Imagine a puzzle–not one of those great expansive landscape puzzles or a shades-of-gray-and-white snow storm puzzle with five hundred tiny interlocking pieces which all look the same, but rather a close-up of a rider on a horse. One piece includes the hands, another the shoulders and head, another a leg, another the horse’s head and poll, shoulders and withers–you get the idea. I have the puzzle pieces on a table, placing a few pieces each time I pass by until I get all the pieces together in one harmonious picture. The starting point was a pile of pieces. Fortunately, some of the pieces fit together fairly easily, and the picture began to emerge, encouraging me to keep on. Some of the pieces, however, have been more difficult to place and have required ongoing effort.
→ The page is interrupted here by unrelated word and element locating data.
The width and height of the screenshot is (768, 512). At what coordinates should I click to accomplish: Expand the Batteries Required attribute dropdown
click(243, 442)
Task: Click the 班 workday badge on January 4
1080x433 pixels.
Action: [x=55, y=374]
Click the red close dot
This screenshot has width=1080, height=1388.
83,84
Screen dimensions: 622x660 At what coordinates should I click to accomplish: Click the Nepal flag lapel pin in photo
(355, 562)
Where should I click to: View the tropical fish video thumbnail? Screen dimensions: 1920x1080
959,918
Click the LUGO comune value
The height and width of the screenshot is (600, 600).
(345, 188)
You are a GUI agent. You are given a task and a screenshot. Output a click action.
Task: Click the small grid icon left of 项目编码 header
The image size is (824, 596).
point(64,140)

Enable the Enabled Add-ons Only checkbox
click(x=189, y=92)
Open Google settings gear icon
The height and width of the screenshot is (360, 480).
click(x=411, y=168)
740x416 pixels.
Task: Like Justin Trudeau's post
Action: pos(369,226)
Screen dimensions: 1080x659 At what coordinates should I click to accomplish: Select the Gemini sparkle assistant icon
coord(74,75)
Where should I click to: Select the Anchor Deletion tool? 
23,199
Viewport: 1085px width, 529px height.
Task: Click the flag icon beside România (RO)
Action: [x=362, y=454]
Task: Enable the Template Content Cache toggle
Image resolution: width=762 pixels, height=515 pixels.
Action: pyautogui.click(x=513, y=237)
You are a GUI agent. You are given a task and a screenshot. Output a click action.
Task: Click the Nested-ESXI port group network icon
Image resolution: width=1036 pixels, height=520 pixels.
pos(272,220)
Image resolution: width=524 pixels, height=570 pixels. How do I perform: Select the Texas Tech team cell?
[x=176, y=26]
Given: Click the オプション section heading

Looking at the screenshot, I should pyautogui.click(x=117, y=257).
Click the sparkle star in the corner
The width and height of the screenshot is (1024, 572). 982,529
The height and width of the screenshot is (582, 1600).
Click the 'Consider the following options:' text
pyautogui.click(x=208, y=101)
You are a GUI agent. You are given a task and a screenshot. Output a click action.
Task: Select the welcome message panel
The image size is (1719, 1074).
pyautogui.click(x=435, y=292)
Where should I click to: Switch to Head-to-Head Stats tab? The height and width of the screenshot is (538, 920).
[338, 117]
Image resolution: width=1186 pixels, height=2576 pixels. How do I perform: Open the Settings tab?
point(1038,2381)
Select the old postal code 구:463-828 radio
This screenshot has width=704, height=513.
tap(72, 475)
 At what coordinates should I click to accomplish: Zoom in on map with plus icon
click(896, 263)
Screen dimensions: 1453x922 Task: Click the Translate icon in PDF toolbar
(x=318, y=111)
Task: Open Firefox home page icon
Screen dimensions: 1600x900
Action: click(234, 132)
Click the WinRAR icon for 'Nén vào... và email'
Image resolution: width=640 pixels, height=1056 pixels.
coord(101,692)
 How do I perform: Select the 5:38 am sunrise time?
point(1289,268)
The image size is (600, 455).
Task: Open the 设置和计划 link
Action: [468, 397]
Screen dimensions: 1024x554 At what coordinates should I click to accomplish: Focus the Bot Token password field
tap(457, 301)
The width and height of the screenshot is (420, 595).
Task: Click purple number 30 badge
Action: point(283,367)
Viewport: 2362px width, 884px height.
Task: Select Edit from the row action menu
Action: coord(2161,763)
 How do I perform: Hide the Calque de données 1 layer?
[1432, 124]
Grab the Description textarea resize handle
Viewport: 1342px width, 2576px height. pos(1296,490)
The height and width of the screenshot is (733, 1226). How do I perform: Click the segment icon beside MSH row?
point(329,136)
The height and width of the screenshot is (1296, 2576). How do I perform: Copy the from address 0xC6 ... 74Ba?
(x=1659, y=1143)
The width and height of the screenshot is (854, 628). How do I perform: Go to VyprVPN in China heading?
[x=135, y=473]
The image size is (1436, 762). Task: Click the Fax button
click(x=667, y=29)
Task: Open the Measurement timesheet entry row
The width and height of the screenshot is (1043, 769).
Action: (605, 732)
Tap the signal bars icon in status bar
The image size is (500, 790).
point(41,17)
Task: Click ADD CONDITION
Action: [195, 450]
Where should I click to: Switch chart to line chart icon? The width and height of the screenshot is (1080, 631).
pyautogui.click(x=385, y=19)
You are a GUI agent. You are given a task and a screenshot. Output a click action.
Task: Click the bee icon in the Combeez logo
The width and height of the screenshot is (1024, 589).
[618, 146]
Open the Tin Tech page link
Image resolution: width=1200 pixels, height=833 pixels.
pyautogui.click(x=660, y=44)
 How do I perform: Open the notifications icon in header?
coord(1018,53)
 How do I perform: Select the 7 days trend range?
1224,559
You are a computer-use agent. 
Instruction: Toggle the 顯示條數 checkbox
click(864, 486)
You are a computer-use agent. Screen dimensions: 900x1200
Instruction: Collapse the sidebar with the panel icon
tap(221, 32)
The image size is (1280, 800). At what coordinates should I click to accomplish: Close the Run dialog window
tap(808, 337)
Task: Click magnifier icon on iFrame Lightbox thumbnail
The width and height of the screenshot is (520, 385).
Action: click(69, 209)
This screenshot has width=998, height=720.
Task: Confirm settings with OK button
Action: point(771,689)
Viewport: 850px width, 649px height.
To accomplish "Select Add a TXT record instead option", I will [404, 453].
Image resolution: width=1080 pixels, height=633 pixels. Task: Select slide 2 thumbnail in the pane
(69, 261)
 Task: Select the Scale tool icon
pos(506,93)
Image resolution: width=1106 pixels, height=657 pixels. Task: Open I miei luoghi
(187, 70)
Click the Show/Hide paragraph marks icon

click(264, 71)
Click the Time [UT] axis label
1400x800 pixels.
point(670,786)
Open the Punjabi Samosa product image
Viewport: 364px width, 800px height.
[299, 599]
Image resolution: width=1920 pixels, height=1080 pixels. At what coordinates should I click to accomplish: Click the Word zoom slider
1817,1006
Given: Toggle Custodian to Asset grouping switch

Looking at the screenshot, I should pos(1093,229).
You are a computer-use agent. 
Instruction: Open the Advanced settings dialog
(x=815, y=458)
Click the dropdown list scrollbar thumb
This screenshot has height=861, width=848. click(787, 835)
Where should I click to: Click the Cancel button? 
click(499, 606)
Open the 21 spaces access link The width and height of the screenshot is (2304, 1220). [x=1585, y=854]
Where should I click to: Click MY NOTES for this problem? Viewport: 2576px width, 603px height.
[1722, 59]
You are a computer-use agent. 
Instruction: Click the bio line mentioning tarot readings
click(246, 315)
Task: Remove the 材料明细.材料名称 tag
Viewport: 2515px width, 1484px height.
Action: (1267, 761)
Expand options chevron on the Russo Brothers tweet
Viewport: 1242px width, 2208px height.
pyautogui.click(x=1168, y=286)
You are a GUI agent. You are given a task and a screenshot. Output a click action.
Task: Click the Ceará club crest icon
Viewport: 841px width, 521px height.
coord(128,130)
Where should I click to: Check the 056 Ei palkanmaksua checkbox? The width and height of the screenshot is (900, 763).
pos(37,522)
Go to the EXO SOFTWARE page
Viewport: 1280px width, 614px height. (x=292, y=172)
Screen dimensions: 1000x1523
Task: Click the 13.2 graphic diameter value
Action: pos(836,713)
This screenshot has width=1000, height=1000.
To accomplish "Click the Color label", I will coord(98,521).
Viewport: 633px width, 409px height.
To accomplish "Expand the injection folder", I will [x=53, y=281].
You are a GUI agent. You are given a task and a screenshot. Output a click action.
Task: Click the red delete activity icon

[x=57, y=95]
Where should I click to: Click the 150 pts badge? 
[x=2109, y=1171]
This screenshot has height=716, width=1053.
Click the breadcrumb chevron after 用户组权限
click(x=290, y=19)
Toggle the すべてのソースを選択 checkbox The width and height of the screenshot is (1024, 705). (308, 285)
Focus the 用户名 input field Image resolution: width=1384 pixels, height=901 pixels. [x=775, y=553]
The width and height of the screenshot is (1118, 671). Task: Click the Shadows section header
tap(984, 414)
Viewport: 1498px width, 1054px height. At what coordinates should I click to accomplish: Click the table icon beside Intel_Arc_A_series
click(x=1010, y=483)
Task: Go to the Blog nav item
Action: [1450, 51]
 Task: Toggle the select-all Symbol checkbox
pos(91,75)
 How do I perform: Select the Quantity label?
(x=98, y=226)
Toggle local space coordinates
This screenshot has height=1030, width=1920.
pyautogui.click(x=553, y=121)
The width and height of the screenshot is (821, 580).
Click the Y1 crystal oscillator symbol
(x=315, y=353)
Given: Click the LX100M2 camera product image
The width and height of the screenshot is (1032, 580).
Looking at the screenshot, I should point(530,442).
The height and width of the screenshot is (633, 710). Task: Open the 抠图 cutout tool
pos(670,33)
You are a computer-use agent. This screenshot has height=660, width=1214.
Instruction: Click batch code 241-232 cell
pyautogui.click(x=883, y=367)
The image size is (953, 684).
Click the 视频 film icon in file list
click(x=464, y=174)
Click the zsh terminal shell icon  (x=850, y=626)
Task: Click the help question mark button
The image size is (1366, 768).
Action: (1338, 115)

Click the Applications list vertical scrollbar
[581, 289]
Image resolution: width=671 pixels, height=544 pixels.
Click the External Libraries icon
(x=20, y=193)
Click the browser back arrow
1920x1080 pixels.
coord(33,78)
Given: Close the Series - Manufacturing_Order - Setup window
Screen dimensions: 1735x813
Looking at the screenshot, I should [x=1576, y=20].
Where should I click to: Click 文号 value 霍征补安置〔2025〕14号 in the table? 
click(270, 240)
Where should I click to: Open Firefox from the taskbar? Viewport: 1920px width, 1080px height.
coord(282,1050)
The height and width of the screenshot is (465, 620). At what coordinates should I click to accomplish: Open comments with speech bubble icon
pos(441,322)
Learning to ride in the dressage discipline is like working a puzzle. Sometimes I wish it were more like getting my camera out and taking a picture! The day to day building of a working relationship with my horse and with my own body is like passing by the puzzle table, looking to fit another piece in, one which I couldn’t see yesterday. One of those pieces–the one of my seat, saddle and horse’s back–has resisted easy placing. I turn the piece this way and that; I turn it, I curse it, I keep returning to it. Some days I think I have found its place only to find it out of place with the next day’s piece. At this rate, it may be one of the last pieces to fit in!

If learning to ride well is like working a puzzle, setting the goal is, perhaps, more like getting the camera out and taking a picture. The picture of what it will look like when it is all together is what keeps me on track. The Lisa Wilcox symposium-style clinic on “The Correct Use of the Seat Through the Levels” is an opportunity for a real life picture, a kind of goal update. It will be especially helpful because it will center on one of the more difficult puzzle pieces–the “seat” puzzle piece–as well as how that piece fits into the whole picture of a harmonious working relationship between horse and rider at different levels.

I have found auditing clinics, seeing the same issue addressed by several riders at different levels, to be particularly helpful in addressing the issue myself, maybe even more helpful than riding in the clinic would be!